Extract column-level lineage from Polars LazyFrame transformations.

Project description

polars-lineage

Extract column-level lineage from Polars LazyFrame transformations and emit deterministic lineage artifacts in multiple formats.

Install and Setup

Install API-only dependencies:

pip install polars-lineage

Install with CLI support:

pip install "polars-lineage[cli]"

For local development:

uv sync --dev

Python API (LazyFrame First)

import polars as pl
from polars_lineage import extract_lazyframe_lineage

lazyframe = pl.DataFrame({"a": [1, 2], "b": [3, 4]}).lazy().select(
    [
        pl.col("a").alias("x"),
        (pl.col("a") + pl.col("b")).alias("sum"),
    ]
)

payloads = extract_lazyframe_lineage(
    lazyframe,
    {
        "sources": {"orders": "svc.db.raw.orders"},
        "destination_table": "svc.db.curated.metrics",
    },
)

print(payloads)

extract_lazyframe_lineage(...) stays backward-compatible and returns OpenMetadata payloads by default.

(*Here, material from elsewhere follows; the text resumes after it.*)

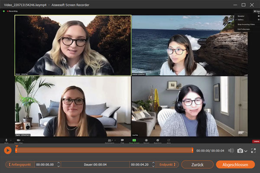Maximize the Aiseesoft Screen Recorder window

pos(244,5)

For format-aware output, use extract_lazyframe_lineage_formatted(...):

import polars as pl
from polars_lineage import (
    LineageDocument,
    extract_lazyframe_lineage_document,
    extract_lazyframe_lineage_formatted,
)

lazyframe = pl.DataFrame({"a": [1], "b": [2]}).lazy().select(
    [(pl.col("a") + pl.col("b")).alias("sum")]
)

json_document: LineageDocument = extract_lazyframe_lineage_document(
    lazyframe,
    {
        "sources": {"orders": "svc.db.raw.orders"},
        "destination_table": "svc.db.curated.metrics",
    },
)

markdown_report = extract_lazyframe_lineage_formatted(
    lazyframe,
    {
        "sources": {"orders": "svc.db.raw.orders"},
        "destination_table": "svc.db.curated.metrics",
    },
    output_format="markdown",
)

print(json_document.model_dump())
print(markdown_report)

If you want a strongly typed Pydantic model for consumer code, use:

import polars as pl
from polars_lineage import LineageDocument, extract_lazyframe_lineage_document

lazyframe = pl.DataFrame({"a": [1]}).lazy().select([pl.col("a").alias("x")])

document: LineageDocument = extract_lazyframe_lineage_document(
    lazyframe,
    {
        "sources": {"orders": "svc.db.raw.orders"},
        "destination_table": "svc.db.curated.metrics",
    },
)

print(document.model_dump())

Example with multiple input sources (join):

import polars as pl
from polars_lineage import extract_lazyframe_lineage

left = pl.DataFrame({"id": [1, 2], "a": [10, 20]}).lazy()
right = pl.DataFrame({"id": [1, 2], "b": [3, 4]}).lazy()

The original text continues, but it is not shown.